▶ _Your instructions_
Across the entries below, work out how many lines contain "накрайник". Respond with the number and no other text.

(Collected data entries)
*** Begin section ***

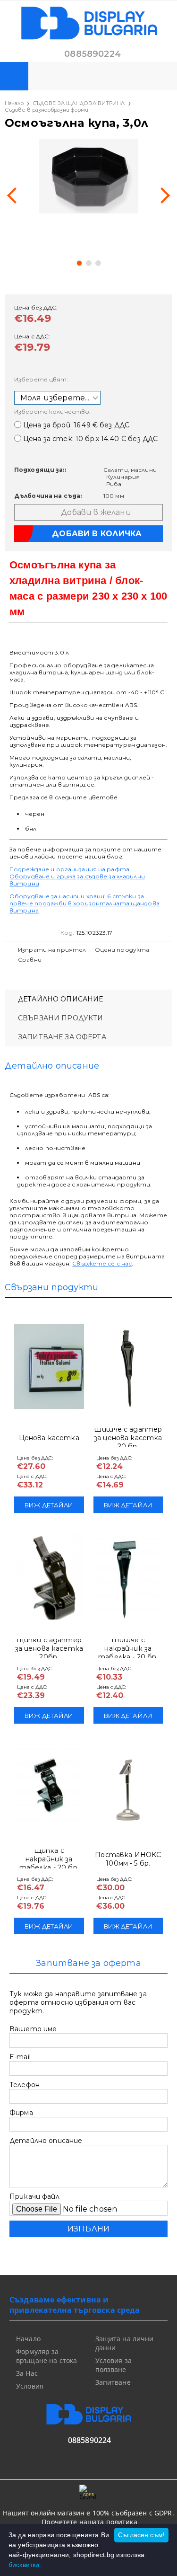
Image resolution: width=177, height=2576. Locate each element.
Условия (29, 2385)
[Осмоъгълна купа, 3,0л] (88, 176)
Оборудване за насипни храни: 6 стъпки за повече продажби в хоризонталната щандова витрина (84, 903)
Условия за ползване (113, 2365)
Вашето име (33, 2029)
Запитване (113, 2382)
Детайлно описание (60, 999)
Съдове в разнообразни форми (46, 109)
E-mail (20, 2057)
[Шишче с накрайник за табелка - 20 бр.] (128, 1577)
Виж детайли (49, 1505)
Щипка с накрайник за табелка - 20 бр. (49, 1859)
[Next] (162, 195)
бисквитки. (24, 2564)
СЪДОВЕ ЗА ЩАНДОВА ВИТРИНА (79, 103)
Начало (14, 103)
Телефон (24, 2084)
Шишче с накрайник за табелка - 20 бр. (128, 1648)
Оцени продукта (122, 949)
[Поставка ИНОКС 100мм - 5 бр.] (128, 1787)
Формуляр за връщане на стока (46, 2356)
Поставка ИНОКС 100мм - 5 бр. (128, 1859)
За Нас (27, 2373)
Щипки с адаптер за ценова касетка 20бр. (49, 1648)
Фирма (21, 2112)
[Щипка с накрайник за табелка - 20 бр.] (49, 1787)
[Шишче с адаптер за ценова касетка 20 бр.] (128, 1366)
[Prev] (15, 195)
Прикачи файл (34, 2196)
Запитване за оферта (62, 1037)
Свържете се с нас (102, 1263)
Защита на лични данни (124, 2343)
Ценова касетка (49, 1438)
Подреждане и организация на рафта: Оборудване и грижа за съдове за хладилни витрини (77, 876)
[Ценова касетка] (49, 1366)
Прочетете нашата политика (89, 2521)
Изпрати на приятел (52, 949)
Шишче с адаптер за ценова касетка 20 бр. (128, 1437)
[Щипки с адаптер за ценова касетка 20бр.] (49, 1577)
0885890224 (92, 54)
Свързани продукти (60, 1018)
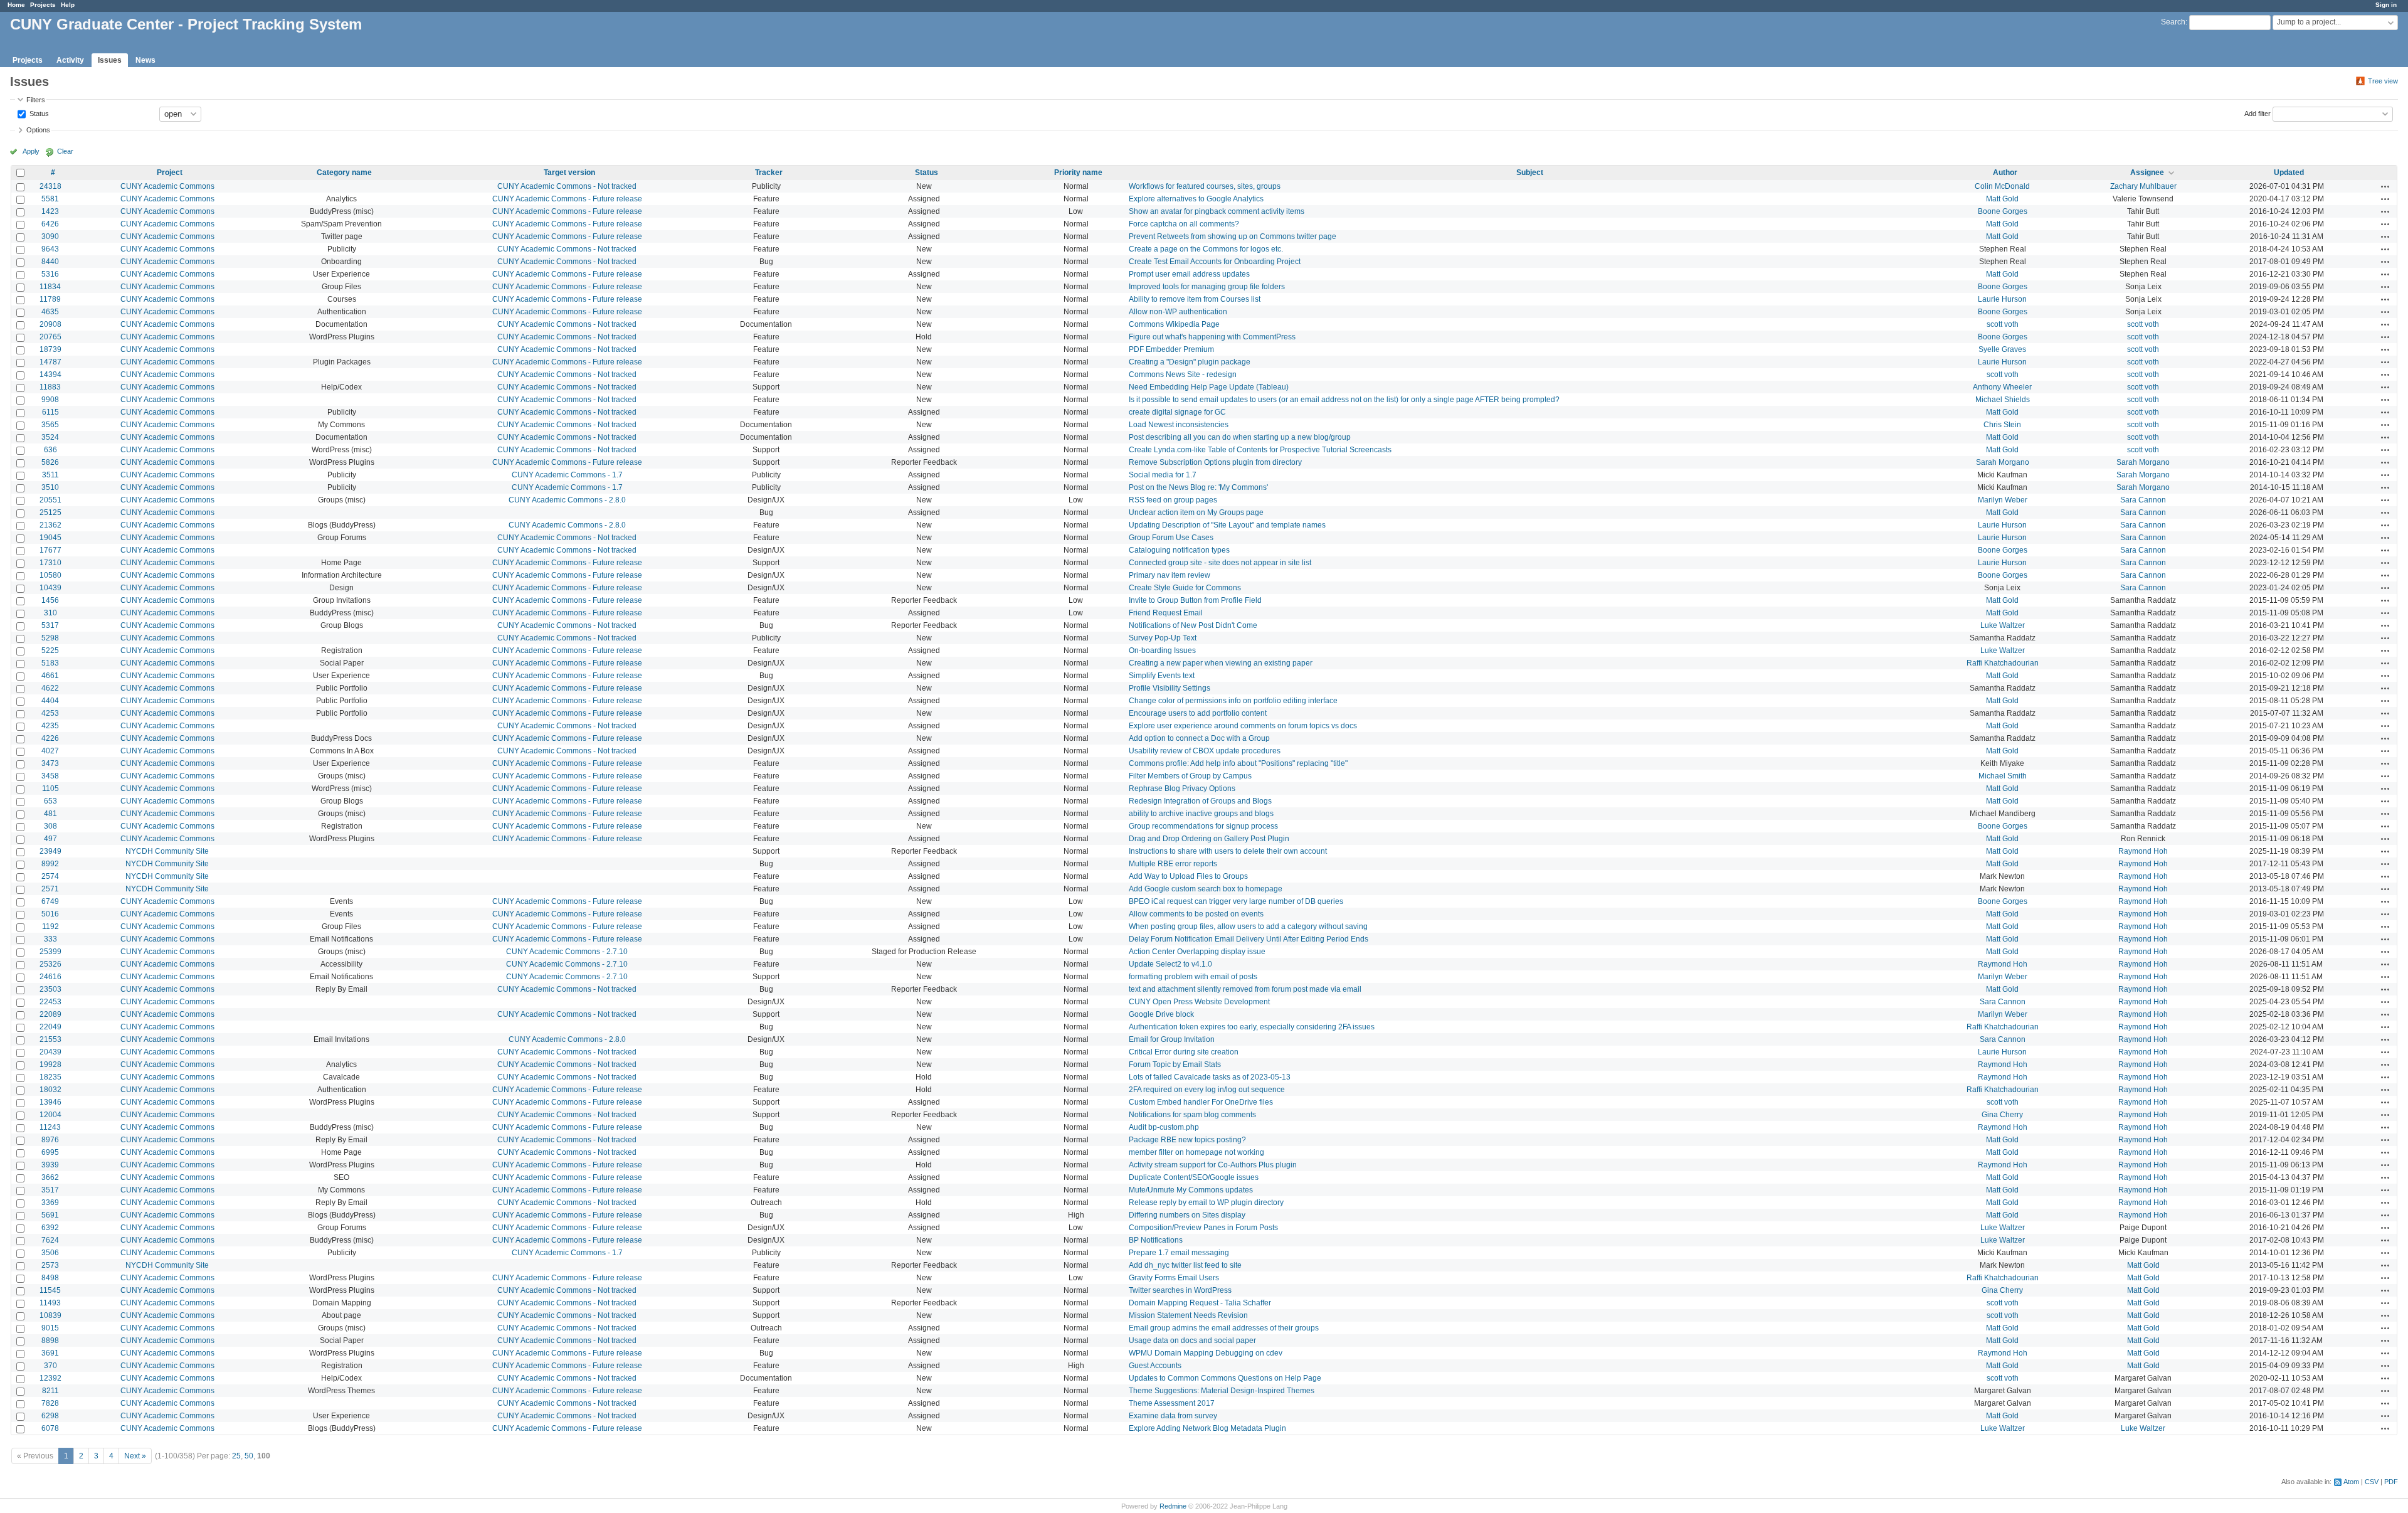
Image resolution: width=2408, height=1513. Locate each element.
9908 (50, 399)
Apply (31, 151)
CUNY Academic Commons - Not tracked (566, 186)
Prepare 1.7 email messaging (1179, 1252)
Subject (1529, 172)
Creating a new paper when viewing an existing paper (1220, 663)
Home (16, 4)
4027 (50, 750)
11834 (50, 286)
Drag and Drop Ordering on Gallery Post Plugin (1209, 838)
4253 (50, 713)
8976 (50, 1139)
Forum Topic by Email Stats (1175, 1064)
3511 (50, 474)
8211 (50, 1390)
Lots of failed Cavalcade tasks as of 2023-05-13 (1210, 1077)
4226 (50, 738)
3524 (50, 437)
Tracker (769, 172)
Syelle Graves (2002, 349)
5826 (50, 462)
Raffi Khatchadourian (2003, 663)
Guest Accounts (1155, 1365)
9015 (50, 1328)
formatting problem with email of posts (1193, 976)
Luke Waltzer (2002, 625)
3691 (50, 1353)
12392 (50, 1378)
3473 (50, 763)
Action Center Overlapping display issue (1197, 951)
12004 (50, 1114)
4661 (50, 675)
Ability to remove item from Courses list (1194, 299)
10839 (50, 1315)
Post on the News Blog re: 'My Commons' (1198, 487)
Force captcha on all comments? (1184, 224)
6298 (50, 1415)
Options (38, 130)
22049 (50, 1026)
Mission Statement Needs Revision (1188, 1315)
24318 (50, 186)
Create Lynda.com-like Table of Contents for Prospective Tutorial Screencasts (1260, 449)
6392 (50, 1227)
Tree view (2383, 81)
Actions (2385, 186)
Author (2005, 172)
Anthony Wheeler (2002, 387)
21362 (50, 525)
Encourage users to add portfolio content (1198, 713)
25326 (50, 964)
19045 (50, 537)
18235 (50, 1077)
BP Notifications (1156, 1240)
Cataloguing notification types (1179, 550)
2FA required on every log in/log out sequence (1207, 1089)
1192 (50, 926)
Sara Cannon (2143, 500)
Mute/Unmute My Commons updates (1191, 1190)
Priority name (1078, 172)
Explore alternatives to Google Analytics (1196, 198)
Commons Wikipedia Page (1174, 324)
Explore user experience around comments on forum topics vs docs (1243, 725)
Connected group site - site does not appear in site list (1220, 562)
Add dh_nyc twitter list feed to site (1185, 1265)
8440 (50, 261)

*** End section ***

▶ _Solution to this problem_
4